In his Blu-ray review, Jeffrey Kauffman wrote that "the chaos and the potential problems with making it unscathed through probation are on hand in the very funny segue from [Diggs's] parole board hearing. From showing [Diggs] in shackles in an orange jumpsuit in front of an unseen judge handing down the terms of [Diggs's] probation, the film abruptly switches to a marijuana smoke filled car where [Diggs] is in the back seat, with [Casal] and another guy in the front.

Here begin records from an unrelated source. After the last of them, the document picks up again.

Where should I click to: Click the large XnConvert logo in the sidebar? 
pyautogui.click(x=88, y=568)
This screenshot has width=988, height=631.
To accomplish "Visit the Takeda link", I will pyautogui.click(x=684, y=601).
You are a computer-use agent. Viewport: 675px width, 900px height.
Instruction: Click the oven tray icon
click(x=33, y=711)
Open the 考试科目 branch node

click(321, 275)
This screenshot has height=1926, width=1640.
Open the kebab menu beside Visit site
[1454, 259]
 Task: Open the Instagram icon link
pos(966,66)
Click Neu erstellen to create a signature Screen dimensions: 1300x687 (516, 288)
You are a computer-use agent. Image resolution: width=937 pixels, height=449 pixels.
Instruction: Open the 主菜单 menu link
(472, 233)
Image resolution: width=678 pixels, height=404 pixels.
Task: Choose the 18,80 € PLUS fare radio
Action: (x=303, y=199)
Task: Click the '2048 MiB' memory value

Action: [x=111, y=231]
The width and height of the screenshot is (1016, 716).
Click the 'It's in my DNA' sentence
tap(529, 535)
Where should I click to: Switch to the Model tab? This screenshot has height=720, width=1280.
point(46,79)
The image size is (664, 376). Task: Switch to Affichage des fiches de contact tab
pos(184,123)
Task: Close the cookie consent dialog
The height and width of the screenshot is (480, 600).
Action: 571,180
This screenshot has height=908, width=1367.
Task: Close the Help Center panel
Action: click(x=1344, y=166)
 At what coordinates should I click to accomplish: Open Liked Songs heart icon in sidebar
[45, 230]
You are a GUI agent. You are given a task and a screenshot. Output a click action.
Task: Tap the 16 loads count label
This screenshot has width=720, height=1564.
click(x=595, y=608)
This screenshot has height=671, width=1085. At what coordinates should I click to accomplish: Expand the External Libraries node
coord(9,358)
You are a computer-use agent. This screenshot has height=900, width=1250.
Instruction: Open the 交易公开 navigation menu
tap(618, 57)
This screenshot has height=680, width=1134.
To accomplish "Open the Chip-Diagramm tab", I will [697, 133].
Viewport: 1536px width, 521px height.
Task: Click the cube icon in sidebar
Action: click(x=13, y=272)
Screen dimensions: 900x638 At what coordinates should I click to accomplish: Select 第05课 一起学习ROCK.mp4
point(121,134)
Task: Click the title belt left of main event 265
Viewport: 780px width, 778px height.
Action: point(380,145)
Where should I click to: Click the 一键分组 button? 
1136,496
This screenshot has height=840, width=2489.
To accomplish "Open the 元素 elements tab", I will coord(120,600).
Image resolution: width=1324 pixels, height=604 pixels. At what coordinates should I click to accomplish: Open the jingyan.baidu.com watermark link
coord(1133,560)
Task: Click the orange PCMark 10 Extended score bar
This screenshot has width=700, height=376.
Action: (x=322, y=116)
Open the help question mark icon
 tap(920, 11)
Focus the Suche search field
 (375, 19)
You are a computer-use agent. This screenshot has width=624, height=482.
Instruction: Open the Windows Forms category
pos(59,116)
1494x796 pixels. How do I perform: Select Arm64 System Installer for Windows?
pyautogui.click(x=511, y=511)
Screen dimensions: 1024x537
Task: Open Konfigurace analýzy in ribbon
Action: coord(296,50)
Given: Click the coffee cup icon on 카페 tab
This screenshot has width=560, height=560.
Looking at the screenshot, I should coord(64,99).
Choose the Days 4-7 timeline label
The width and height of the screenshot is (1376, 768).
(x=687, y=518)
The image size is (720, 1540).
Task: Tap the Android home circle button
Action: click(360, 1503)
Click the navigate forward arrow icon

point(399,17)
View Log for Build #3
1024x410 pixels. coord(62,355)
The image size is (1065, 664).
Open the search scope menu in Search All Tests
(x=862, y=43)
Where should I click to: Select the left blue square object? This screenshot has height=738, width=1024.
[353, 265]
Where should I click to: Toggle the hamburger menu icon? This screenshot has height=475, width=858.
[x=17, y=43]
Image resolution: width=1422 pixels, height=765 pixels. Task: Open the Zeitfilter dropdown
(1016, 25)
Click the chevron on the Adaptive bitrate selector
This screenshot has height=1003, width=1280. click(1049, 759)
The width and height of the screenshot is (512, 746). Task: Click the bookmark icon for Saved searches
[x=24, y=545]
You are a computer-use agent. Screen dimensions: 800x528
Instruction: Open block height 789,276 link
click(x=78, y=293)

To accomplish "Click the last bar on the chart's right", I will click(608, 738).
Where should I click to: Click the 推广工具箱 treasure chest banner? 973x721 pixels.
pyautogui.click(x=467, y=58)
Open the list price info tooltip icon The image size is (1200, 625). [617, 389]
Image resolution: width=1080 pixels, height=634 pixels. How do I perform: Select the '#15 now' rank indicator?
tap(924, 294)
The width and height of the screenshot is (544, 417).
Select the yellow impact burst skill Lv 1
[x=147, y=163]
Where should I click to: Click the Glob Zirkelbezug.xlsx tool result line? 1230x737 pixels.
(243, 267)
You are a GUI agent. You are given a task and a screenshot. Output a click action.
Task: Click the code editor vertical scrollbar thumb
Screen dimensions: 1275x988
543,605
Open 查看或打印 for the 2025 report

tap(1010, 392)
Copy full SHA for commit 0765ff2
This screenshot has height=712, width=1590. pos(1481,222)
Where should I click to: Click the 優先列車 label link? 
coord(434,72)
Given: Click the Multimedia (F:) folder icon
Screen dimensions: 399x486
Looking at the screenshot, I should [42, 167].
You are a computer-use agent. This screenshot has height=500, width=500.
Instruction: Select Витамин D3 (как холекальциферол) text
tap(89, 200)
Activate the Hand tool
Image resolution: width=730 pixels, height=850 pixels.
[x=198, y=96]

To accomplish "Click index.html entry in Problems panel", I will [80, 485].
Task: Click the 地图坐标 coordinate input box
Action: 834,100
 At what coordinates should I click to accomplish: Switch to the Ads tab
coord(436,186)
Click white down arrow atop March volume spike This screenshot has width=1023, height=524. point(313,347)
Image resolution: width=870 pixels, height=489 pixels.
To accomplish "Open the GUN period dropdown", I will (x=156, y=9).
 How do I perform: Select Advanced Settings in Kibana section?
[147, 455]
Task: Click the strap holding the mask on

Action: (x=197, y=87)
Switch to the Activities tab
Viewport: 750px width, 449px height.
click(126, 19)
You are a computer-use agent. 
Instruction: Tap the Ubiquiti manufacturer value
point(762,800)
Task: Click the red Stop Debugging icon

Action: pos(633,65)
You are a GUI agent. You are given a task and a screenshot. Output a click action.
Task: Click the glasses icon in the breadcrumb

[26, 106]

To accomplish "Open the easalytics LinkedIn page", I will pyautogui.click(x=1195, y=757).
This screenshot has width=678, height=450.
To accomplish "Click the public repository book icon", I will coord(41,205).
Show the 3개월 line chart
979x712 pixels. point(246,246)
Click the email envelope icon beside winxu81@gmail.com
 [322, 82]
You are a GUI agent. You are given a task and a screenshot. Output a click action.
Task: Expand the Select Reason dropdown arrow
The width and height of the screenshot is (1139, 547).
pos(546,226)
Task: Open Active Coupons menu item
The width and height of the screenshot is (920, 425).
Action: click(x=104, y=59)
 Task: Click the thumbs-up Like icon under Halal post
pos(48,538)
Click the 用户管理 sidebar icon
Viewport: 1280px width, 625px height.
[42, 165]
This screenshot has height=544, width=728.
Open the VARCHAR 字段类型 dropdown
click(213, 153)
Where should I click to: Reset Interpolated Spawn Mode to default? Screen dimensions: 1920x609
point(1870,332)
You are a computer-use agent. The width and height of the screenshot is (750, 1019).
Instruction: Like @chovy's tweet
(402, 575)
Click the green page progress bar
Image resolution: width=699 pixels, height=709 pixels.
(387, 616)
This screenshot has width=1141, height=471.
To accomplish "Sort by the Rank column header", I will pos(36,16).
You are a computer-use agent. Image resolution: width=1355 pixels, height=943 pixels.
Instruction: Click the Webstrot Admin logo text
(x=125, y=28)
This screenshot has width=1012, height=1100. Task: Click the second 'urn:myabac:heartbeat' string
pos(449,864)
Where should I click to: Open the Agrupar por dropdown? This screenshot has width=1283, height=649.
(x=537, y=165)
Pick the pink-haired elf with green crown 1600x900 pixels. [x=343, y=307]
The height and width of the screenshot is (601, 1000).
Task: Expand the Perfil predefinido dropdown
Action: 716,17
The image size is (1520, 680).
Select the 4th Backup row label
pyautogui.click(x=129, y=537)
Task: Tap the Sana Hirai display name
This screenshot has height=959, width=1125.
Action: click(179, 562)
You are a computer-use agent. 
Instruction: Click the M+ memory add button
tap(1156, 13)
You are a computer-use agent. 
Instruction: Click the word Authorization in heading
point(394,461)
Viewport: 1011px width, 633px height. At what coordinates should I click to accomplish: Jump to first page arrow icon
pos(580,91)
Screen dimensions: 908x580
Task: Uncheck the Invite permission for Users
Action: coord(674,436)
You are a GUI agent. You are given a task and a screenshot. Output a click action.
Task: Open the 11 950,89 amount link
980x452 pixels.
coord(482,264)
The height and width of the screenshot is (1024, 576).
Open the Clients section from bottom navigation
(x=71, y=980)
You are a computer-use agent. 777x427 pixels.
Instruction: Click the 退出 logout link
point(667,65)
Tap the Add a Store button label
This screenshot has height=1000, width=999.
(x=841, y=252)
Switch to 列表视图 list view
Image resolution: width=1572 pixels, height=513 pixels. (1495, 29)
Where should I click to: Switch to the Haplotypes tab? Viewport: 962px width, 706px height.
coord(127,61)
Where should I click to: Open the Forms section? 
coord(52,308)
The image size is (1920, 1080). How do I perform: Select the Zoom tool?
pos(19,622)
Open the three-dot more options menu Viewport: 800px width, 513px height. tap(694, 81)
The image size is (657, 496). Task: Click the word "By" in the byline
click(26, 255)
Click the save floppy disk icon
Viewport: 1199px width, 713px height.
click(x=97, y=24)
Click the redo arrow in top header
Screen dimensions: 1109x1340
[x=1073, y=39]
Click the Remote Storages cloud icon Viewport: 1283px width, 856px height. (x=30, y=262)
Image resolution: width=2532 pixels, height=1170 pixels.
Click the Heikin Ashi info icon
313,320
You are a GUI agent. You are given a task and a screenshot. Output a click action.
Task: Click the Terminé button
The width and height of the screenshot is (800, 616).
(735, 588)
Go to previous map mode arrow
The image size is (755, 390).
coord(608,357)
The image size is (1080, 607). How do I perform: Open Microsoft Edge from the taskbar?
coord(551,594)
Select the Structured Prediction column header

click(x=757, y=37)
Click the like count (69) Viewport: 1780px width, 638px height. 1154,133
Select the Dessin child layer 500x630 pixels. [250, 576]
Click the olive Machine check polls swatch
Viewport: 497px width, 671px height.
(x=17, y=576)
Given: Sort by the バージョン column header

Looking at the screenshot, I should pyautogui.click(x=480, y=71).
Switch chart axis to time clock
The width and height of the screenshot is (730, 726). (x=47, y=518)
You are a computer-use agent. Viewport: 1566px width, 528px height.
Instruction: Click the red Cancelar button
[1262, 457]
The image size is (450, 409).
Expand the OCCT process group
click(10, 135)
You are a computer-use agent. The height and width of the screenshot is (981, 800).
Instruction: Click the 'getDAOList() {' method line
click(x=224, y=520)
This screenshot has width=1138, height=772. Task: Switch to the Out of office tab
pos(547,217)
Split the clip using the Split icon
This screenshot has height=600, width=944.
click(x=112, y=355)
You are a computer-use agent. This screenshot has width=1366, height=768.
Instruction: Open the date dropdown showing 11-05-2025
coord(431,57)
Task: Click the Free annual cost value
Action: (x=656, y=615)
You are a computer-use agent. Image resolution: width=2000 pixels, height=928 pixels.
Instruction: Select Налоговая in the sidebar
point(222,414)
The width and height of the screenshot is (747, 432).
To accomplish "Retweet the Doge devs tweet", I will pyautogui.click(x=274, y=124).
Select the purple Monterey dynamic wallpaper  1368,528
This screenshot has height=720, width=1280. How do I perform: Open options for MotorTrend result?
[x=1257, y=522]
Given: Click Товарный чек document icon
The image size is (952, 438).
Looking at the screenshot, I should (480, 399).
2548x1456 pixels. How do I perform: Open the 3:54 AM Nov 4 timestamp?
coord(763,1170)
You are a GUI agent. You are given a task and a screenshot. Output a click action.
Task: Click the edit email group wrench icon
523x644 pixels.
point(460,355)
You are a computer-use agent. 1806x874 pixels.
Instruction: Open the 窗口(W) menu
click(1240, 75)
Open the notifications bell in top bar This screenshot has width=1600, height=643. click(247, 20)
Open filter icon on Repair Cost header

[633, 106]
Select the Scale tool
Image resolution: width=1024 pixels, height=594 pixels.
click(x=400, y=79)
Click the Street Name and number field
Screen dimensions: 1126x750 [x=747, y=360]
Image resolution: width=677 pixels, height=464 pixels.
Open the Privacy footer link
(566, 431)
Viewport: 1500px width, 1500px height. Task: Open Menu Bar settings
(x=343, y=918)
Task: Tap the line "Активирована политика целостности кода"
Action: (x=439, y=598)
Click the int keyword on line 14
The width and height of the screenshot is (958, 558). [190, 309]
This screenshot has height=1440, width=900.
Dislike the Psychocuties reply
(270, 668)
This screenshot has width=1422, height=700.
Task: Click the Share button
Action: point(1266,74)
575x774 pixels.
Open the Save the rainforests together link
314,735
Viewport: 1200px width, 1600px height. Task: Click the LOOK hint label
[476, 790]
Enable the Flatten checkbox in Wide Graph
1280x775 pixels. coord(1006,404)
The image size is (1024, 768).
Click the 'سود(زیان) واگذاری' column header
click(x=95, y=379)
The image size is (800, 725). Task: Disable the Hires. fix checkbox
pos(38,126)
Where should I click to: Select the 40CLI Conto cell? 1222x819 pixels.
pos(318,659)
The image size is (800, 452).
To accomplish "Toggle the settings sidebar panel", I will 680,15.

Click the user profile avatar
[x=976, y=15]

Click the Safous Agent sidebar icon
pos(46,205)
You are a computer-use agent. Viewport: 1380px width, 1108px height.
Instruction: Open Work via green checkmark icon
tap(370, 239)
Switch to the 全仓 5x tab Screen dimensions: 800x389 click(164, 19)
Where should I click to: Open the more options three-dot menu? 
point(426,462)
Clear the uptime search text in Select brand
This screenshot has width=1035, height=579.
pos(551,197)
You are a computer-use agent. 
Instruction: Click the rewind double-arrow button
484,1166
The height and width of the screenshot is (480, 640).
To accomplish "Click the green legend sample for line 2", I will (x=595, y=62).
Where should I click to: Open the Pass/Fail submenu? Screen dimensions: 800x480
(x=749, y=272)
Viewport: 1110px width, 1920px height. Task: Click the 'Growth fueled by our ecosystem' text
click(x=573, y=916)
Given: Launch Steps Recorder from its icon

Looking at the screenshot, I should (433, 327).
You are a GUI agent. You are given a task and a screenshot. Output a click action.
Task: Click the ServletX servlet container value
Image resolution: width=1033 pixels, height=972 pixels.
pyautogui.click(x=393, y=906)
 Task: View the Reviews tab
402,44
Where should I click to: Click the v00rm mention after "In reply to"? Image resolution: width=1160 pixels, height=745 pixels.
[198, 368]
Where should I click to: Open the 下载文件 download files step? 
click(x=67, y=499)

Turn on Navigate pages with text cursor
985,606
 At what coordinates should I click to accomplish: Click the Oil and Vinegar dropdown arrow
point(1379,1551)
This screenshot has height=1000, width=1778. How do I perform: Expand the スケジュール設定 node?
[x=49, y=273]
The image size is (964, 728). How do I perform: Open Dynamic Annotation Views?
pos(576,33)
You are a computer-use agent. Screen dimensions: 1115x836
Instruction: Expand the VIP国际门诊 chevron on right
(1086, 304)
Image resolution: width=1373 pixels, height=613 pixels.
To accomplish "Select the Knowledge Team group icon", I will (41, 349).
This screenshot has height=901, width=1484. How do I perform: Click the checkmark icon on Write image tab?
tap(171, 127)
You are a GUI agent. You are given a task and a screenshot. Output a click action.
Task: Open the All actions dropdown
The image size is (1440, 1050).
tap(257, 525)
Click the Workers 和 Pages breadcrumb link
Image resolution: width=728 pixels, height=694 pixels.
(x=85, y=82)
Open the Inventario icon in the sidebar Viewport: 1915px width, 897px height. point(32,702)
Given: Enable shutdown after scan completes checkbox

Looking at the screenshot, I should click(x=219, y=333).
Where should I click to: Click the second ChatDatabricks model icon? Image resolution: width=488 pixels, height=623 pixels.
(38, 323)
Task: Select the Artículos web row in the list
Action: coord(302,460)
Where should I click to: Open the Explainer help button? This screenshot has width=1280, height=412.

An informational title tells us that there are three days more or less to go until [Diggs] has completed his probationary period, but the smoke-filled car soon turns out to be a gun-filled car as well and the film goes to almost lunatic excesses to convince the audience that disaster is certainly in the cards for the hapless would be ex-con. Instead, Blindspotting repeatedly plays upon these expectations of Murphy's Law unfolding by first diverting attention and then, in one devastating sequence, subverting all the fear about [Diggs's] future in a really disturbing moment that is unfortunately more 'ripped from the headlines' than many folks would want."